The Unimpeachable Record (v. 5)

The passage concludes with the standard formula for a king's reign.

"Now the rest of the acts of Jehoiakim and all that he did, are they not written in the Book of the Chronicles of the Kings of Judah?" (2 Kings 24:5)

This is not just a historian's footnote. It is a reminder that these events are not myths or legends. They are grounded in history. There were public records, accessible to the original readers, that testified to the deeds of this king. God's judgments are worked out on the stage of real human history, with real kings, real armies, and real consequences. The Bible's account of history is not one interpretation among many; it is the ultimate interpretation. It is the divine commentary on the public record.

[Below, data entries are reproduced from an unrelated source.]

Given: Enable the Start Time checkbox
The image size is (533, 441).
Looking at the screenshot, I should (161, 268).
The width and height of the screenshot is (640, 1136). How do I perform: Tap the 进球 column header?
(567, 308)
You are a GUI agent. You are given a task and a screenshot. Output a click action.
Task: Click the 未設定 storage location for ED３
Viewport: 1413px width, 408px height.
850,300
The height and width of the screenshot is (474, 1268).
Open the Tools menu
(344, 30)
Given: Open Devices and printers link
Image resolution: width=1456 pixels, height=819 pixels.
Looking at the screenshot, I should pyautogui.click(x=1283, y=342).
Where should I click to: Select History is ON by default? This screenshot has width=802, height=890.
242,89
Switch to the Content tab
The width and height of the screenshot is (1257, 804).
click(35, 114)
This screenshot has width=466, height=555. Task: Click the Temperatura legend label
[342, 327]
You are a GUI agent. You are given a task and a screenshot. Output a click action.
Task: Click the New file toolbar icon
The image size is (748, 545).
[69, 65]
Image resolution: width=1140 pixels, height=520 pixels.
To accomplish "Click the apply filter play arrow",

And it points to a greater reality. Just as there was a Book of the Chronicles for the Kings of Judah, there is a book of remembrance written before God (Malachi 3:16). Every act, every word, every rebellion is recorded. Nothing is lost. On the day of judgment, the books will be opened, and men will be judged according to what they have done. Jehoiakim's rebellion was written down, and his judgment came. Our rebellion is written down, and our judgment will surely come as well, unless our names are found in another book, the Lamb's Book of Life.


Conclusion: The Wise Vassal

The story of Jehoiakim is the story of every sinner. We are all born rebels, vassals of the King of Heaven who have decided to go our own way. We think we can outsmart God, ignore His word, and escape the consequences. We see His providential dealings in our lives, the difficult circumstances, the hardships, as Babylonian invasions to be resisted rather than as a father's discipline to be received.

But God has sent another King, a greater King than Nebuchadnezzar. His name is Jesus. And He comes not as a conqueror to destroy, but as a Savior to rescue. The message of the gospel is a call to unconditional surrender. It is a call to lay down our arms, to cease our foolish rebellion, and to become willing servants of the Lord Jesus Christ. The Son has said, "All authority in heaven and on earth has been given to me" (Matthew 28:18). He is the true King, the one to whom every knee will one day bow, either in willing submission or in forced subjugation.

The choice before us is the same choice that was before Jehoiakim: submit or rebel. We can try to fight against the King, to assert our own autonomy, and in the end be crushed by His judgment. Or we can bow the knee, confess that He is Lord, and find that in His service is perfect freedom. Jehoiakim chose rebellion and was destroyed. The wise man or woman will see the advancing armies of the true King and will gladly become His servant for all their days, finding that His yoke is easy, and His burden is light.